By Phil Hudgins
Columnist
Now that I’m past my prime as a contending sports star, I can look back with clear eyes and see why I never made it to the big leagues. I’m not athletically talented. That was obvious, really, the first time I was chosen close to last in a pick-up game of football played in the middle of Banks Street in my hometown. I had long arms and legs for my young age, but they seldom worked well together.
So now I’m wondering if I missed my chance to shine as a referee or umpire. And then I remember my brother Ken’s story about breaking a tibia as he refereed a B-team football game. Actually, Ken didn’t break his tibia. A kid who was a good 10 yards from the action broke it for him when he blocked my brother’s left leg.
Thinking he had suffered only a Charley Horse, Ken officiated the rest of the game—more than two quarters—drove home, pulled himself upstairs to the shower … and fainted. He sported a hip-to-ankle cast for the next 19 days.
Besides the slight possibility of being hurt, I also see unruly sports fans making unkind gestures toward the officials and calling them bad names. It can be unpleasant for officials in the pros, but it’s even worse in youth games mainly because of loud-mouth parents who know it all.
Some of those referees of youth games are quitting because they’re tired of the incessant verbal abuse from parents, and sometimes coaches.
I’ve been thinking about those officials lately because I’ve been watching a lot of sports on TV: the Atlanta Braves seesawing from losses to wins as mid-season approaches; the Atlanta Hawks fighting valiantly in the basketball playoffs. (Unfortunately, they lost to the Milwaukee Bucks.)
I’ve watched and sometimes felt sorry for the officials. They’re only human. They make mistakes. But are they as good as they used to be? I asked Dock Sisk, referring specifically to umpires.

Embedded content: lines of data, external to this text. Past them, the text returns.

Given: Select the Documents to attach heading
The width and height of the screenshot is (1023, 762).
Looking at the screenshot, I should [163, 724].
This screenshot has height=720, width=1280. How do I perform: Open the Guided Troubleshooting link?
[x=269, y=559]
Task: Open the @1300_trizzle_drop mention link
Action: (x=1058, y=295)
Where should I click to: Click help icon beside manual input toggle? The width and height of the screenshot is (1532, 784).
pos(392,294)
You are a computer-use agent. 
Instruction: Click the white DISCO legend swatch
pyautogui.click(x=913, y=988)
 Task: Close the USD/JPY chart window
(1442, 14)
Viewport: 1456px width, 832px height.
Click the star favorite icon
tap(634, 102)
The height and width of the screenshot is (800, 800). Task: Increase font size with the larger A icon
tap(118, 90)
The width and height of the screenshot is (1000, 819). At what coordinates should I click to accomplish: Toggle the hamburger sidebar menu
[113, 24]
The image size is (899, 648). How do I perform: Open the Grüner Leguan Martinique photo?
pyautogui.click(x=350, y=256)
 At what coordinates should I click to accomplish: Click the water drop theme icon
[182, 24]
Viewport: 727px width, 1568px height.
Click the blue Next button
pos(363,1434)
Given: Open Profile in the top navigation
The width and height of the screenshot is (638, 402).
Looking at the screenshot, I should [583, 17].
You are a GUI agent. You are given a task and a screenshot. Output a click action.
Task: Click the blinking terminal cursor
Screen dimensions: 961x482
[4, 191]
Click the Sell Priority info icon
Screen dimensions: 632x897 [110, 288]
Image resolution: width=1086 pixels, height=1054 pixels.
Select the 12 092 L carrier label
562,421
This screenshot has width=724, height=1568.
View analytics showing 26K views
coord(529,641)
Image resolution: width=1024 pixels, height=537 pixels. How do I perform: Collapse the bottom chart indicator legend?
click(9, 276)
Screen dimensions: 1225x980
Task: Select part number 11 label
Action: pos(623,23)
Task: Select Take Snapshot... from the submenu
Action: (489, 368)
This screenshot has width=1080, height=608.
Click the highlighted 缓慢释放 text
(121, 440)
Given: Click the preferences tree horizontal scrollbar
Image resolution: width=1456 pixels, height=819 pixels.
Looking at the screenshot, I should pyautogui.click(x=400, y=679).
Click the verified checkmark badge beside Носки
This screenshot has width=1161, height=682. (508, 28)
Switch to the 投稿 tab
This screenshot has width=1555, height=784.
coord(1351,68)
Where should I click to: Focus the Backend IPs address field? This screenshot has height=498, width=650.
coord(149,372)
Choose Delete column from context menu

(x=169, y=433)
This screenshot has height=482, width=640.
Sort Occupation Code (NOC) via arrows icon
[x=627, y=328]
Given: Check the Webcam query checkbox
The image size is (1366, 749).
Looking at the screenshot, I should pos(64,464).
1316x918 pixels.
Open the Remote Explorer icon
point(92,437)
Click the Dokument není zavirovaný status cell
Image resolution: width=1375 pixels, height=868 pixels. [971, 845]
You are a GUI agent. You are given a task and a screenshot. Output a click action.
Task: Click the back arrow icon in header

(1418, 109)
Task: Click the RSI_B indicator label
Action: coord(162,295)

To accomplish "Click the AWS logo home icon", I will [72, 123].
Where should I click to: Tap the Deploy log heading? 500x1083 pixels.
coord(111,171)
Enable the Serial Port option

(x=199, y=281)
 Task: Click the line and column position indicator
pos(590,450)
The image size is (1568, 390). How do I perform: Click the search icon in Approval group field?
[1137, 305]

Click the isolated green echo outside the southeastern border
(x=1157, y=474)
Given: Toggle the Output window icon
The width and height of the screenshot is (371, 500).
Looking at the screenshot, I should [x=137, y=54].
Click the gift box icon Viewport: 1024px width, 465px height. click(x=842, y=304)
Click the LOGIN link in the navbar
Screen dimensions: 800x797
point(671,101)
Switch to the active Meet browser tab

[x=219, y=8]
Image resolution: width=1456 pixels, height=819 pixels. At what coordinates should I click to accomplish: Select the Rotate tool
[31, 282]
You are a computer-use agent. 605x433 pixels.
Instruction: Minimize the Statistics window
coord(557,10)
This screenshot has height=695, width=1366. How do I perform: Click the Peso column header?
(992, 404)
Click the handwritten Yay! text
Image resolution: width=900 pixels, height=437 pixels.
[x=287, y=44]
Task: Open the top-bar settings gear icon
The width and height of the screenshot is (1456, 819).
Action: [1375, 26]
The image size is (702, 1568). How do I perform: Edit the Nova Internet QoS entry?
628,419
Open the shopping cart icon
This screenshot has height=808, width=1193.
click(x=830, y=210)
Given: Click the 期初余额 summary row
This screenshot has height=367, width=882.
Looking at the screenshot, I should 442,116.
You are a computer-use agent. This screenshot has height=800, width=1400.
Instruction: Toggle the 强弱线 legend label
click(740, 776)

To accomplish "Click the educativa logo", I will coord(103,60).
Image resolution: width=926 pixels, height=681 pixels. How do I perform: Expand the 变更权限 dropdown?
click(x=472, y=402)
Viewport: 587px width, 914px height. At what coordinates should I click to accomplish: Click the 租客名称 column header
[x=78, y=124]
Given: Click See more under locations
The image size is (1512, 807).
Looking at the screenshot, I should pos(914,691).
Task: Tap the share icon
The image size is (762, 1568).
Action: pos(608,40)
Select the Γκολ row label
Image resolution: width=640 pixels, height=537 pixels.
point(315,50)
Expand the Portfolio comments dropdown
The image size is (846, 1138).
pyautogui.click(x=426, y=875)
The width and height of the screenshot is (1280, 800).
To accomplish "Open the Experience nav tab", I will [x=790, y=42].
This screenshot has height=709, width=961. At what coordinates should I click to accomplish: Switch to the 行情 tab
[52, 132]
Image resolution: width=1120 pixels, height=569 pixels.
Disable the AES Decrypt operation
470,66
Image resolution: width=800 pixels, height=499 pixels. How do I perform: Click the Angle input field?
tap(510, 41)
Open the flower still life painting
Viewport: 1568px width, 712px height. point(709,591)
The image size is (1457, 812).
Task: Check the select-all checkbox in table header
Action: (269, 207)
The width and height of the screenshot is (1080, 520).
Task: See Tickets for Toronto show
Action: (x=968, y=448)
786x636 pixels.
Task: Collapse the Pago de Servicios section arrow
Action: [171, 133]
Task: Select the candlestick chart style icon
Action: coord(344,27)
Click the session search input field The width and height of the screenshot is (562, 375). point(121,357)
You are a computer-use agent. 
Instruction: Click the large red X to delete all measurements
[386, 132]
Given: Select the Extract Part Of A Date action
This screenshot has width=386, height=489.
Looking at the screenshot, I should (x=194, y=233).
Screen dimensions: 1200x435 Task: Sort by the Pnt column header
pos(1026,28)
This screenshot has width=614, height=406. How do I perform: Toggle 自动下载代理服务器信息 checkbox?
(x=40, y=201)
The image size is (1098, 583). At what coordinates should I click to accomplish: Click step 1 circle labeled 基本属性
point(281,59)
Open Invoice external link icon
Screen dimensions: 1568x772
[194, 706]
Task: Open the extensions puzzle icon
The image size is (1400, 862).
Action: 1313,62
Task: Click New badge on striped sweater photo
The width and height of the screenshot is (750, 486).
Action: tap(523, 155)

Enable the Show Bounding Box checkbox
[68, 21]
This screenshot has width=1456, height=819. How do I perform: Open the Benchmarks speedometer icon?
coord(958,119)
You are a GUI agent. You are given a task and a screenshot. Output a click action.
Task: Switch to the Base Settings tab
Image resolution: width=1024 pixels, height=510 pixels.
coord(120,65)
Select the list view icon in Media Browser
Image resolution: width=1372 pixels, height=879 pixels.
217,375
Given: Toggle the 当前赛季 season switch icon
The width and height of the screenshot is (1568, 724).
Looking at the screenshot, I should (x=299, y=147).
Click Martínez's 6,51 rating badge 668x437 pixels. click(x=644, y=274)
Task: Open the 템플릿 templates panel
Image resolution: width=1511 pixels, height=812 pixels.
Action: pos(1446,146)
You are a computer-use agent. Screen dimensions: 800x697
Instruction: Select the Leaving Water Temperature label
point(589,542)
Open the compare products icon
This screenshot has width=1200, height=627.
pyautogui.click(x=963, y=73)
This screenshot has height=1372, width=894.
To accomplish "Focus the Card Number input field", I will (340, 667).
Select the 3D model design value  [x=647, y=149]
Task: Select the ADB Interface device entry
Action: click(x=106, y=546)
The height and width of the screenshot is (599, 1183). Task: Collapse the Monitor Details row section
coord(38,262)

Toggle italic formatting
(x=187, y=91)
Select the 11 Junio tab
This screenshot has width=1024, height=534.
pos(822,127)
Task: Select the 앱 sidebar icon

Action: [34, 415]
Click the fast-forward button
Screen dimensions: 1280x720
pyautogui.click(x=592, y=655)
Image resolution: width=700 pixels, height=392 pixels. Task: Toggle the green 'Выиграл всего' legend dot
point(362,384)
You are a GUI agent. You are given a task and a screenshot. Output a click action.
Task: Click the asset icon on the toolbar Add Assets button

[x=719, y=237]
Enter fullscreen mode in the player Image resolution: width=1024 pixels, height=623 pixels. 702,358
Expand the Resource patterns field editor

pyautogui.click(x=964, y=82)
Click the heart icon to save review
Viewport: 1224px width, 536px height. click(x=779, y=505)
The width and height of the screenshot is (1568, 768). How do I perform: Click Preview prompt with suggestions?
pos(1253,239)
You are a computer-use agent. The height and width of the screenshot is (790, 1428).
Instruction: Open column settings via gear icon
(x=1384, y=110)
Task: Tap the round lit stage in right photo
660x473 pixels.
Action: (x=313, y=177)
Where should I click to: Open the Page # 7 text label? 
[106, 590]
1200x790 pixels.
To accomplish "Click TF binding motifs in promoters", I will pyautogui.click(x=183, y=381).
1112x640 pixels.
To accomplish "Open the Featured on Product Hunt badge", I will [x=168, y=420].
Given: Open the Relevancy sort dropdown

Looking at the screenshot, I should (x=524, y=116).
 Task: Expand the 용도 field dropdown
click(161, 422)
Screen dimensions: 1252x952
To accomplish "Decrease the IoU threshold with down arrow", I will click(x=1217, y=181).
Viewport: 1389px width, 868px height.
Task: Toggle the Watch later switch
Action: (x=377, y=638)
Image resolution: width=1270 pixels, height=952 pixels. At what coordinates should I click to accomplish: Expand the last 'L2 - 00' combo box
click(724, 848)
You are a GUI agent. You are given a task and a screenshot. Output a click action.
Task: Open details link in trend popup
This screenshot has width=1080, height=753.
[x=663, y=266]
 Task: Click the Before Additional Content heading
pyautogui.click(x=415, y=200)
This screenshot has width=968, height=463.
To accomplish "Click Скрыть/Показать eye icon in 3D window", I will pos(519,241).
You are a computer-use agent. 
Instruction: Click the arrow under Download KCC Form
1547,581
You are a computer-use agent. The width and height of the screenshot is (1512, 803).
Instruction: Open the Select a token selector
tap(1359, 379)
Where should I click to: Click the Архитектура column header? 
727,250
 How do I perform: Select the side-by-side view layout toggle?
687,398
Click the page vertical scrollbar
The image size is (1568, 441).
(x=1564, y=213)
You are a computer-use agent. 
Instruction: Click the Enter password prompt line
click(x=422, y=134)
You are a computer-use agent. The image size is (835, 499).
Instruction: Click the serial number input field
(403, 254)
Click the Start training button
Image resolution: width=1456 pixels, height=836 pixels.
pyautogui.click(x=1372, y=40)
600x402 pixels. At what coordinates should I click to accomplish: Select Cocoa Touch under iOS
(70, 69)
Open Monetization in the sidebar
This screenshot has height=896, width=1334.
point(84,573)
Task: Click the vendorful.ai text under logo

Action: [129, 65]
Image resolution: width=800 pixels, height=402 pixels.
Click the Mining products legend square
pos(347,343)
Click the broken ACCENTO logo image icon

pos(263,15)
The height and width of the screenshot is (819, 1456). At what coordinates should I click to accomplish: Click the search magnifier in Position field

“Umpires are probably better than ever,” he said, and he should know, because he and Nan, his wife, have conducted high school and college baseball and basketball camps for more than 30 years. Marvin Hudson, who umpired in two World Series, was one of Dock’s trainees.
But now, in addition to their other duties, major league officials have to check pitchers for “foreign substances” if they suspect they’re doctoring the ball between pitches. Why the emphasis on substances all of a sudden? “It’s probably to the point that everybody is doing it,” Dock said. “At least the successful pitchers.”
And then there are replays and challenges, which occasionally, but only occasionally, indicate the officials really do need to see their optometrist. But, as Dock said, officials make the right calls most of the time. It’s the bad call everyone remembers.
So I’ve decided maybe I wouldn’t have done well as an official, either. I was better at taking photographs from the sideline or court-side. If I missed a good shot, who would know but me?